● Brief: Using the entries below, transcribe exactly the line containing "Buy it now (1324, 362)" and each line that follows it to the end.

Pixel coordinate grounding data

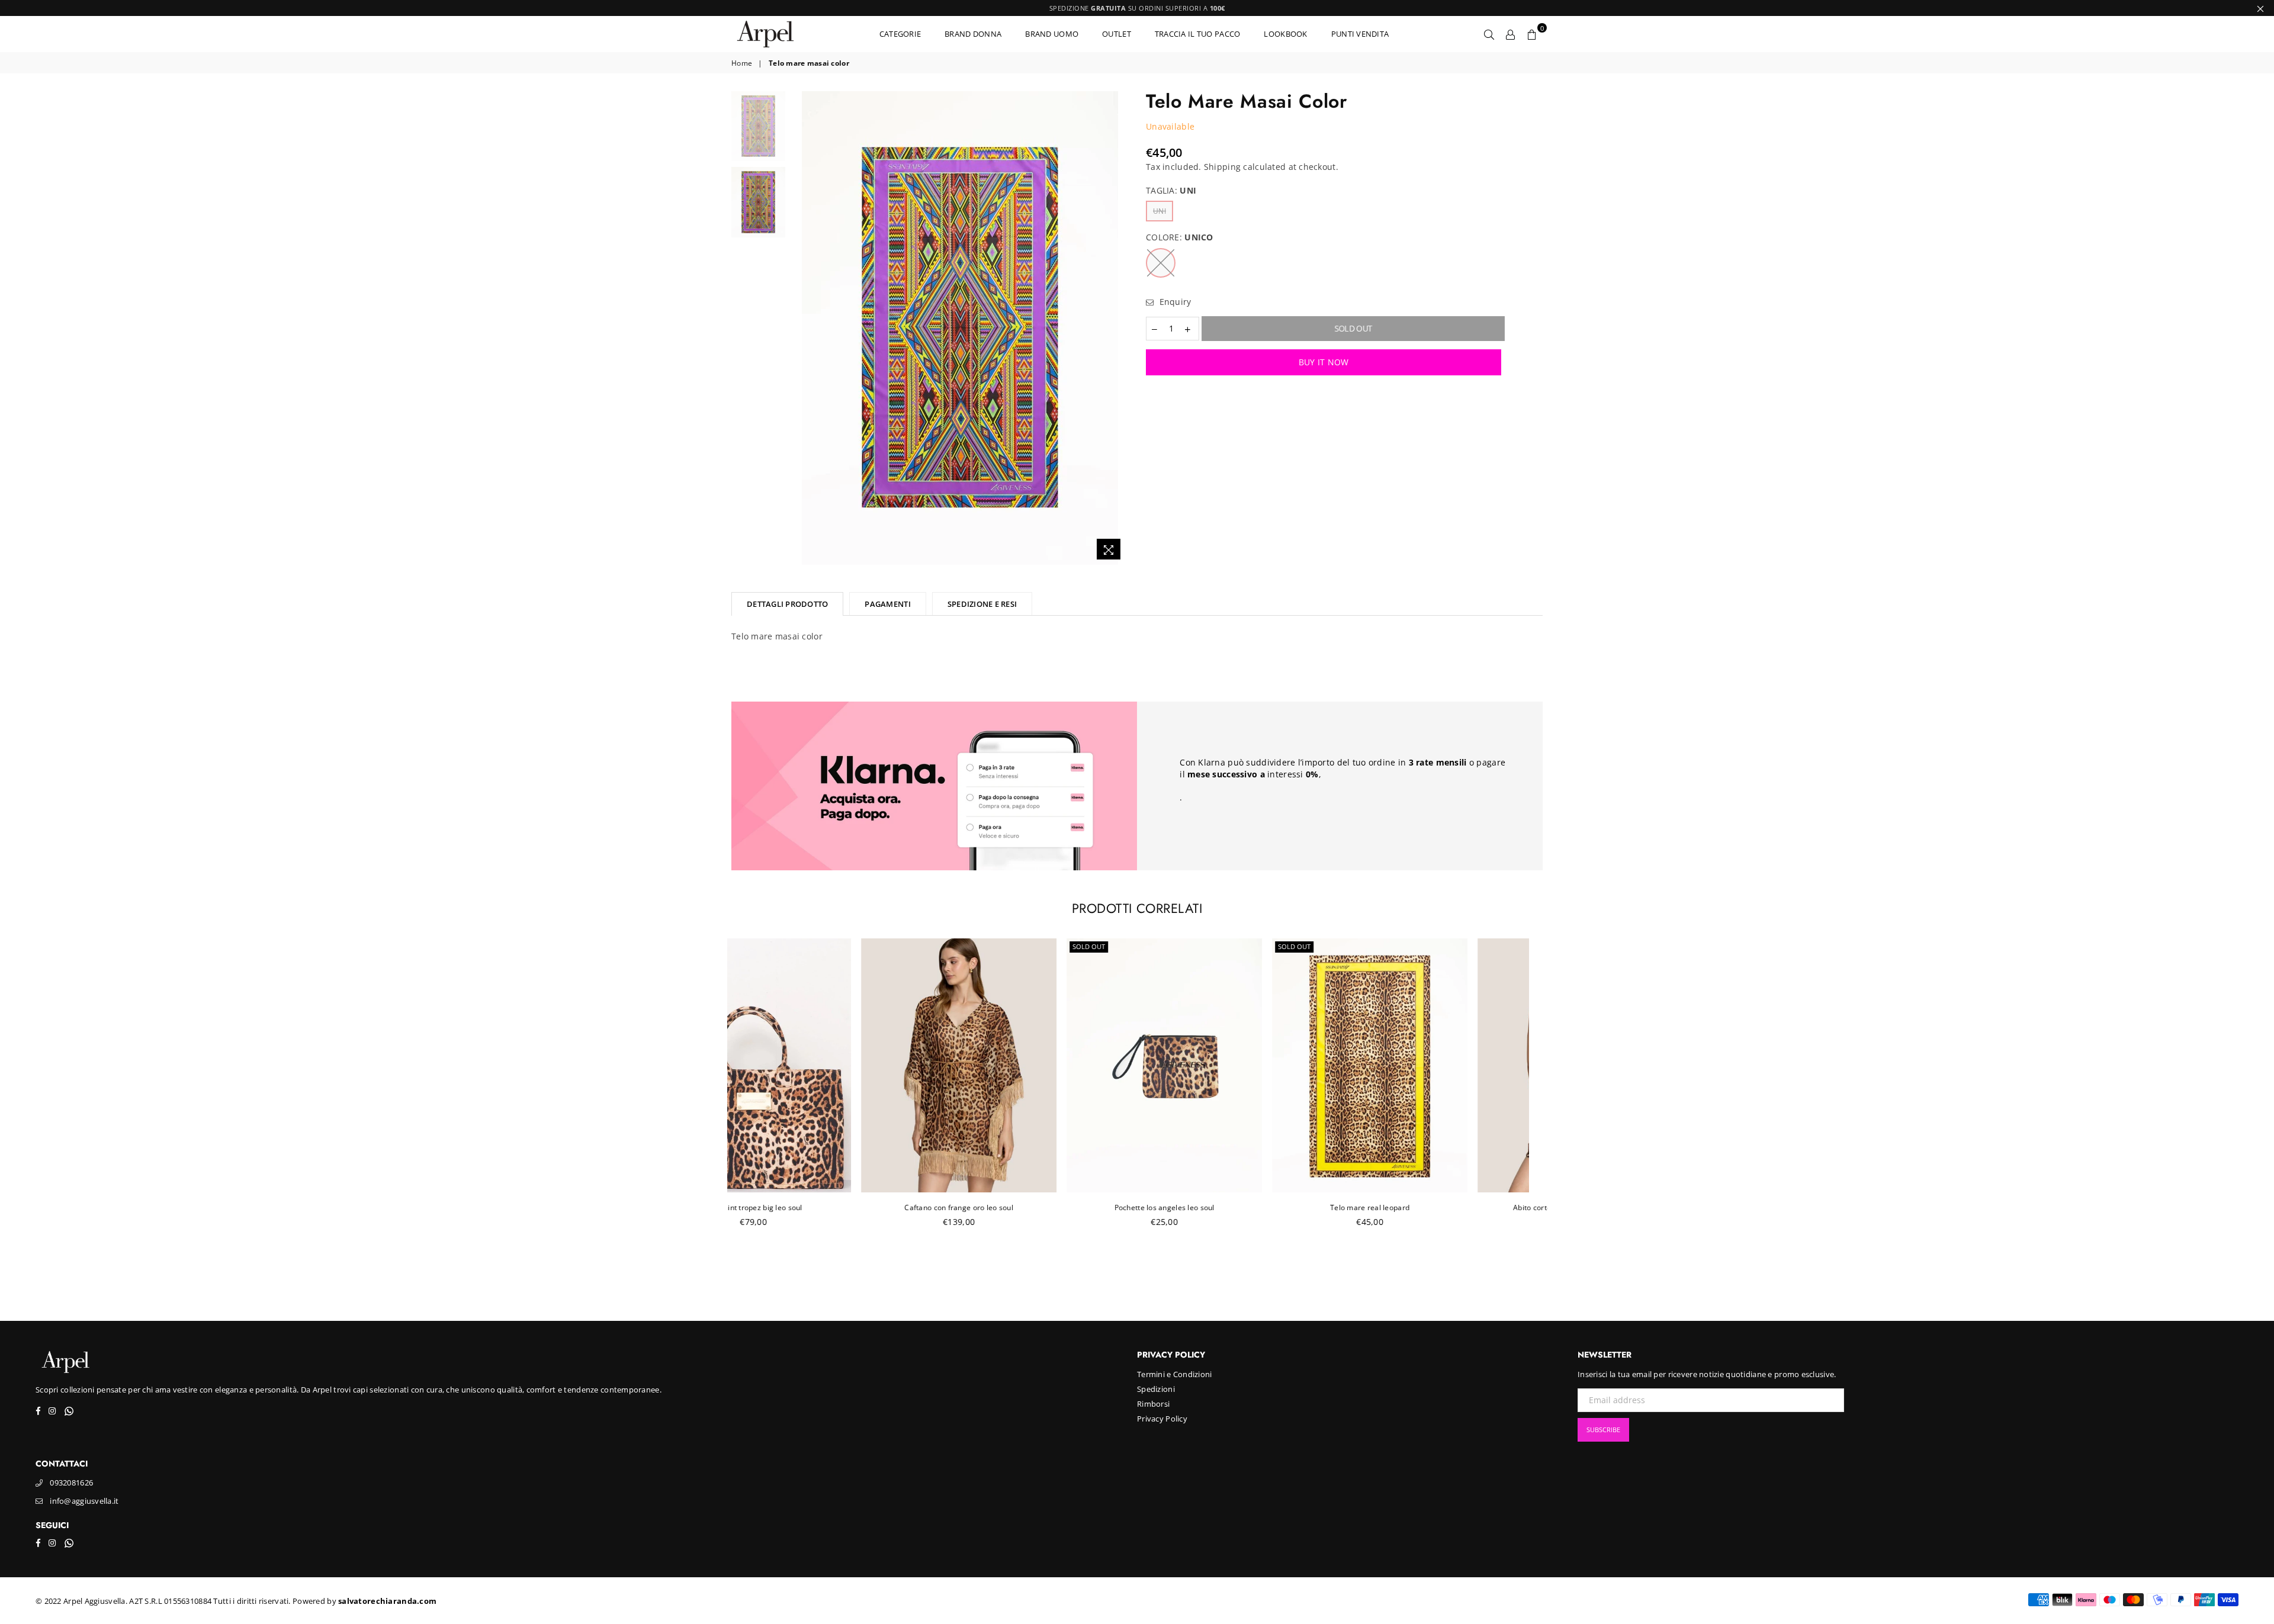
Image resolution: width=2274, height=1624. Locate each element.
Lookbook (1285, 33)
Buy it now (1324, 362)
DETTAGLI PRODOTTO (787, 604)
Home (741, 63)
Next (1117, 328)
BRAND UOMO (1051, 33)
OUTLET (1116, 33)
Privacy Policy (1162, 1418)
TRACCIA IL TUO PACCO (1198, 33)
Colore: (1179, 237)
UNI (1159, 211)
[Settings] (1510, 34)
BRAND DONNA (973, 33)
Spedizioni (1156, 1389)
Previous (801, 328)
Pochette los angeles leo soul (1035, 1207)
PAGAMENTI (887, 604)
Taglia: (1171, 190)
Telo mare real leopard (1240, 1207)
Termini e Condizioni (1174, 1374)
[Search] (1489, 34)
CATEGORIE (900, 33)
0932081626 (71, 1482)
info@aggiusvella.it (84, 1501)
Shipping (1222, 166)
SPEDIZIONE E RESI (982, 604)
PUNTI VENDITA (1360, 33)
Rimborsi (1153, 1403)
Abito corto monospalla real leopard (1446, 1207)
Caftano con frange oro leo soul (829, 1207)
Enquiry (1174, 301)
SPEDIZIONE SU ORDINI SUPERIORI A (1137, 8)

● The completed task:
Buy it now (1324, 362)
DETTAGLI PRODOTTO (787, 604)
Home (741, 63)
Next (1117, 328)
BRAND UOMO (1051, 33)
OUTLET (1116, 33)
Privacy Policy (1162, 1418)
TRACCIA IL TUO PACCO (1198, 33)
Colore: (1179, 237)
UNI (1159, 211)
[Settings] (1510, 34)
BRAND DONNA (973, 33)
Spedizioni (1156, 1389)
Previous (801, 328)
Pochette los angeles leo soul (1035, 1207)
PAGAMENTI (887, 604)
Taglia: (1171, 190)
Telo mare real leopard (1240, 1207)
Termini e Condizioni (1174, 1374)
[Search] (1489, 34)
CATEGORIE (900, 33)
0932081626 (71, 1482)
info@aggiusvella.it (84, 1501)
Shipping (1222, 166)
SPEDIZIONE E RESI (982, 604)
PUNTI VENDITA (1360, 33)
Rimborsi (1153, 1403)
Abito corto monospalla real leopard (1446, 1207)
Caftano con frange oro leo soul (829, 1207)
Enquiry (1174, 301)
SPEDIZIONE SU ORDINI SUPERIORI A (1137, 8)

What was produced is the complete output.